- [The problem] Beginning with the line that contains "Where should I click to: Select", retype the entries below exactly, ending with the line that contains "Click the green". Leave out any pictures.

*** Data for analysis ***

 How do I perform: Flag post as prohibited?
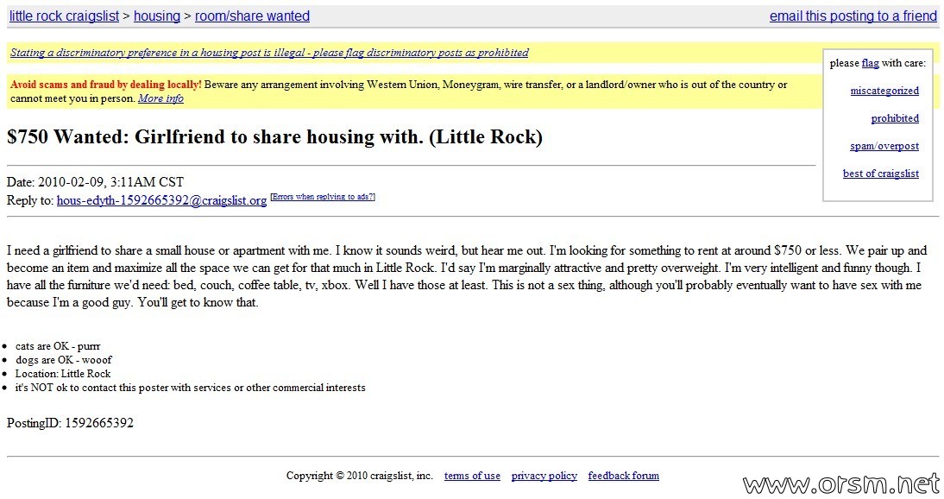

*** End of Data for analysis ***
*** Data for analysis ***

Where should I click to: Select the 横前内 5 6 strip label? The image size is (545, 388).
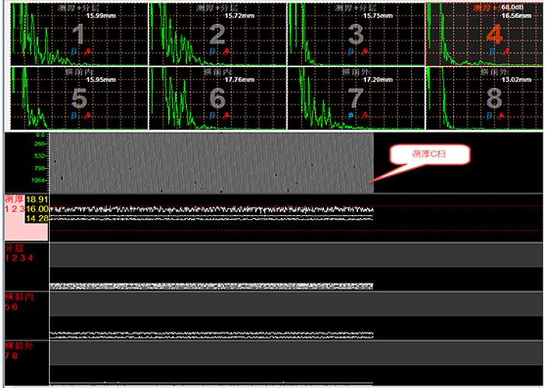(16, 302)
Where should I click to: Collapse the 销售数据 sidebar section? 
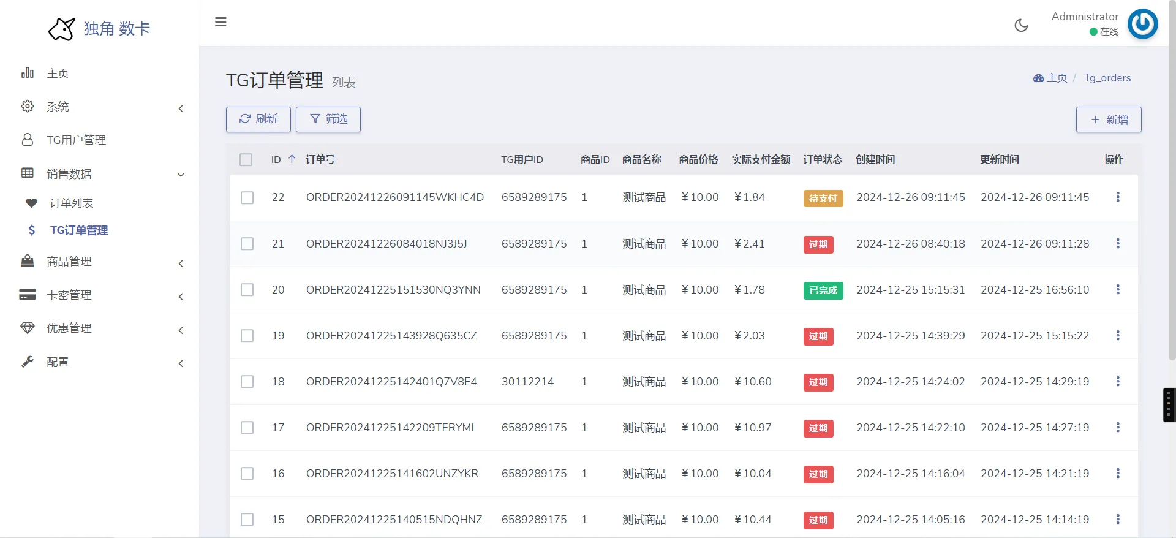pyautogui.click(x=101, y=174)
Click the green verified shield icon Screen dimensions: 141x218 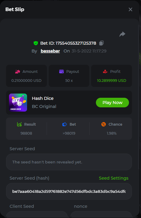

*** End of Data for analysis ***
*** Data for analysis ***

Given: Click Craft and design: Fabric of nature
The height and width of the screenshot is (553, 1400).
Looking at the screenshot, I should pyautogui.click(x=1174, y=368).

*** End of Data for analysis ***

- [Answer to this problem]
Where should I click to: Select the 横前内 5 6 strip label? The image size is (545, 388).
(16, 302)
Where should I click to: Collapse the 销售数据 sidebar section? 
pyautogui.click(x=101, y=174)
Click the green verified shield icon Screen dimensions: 141x218 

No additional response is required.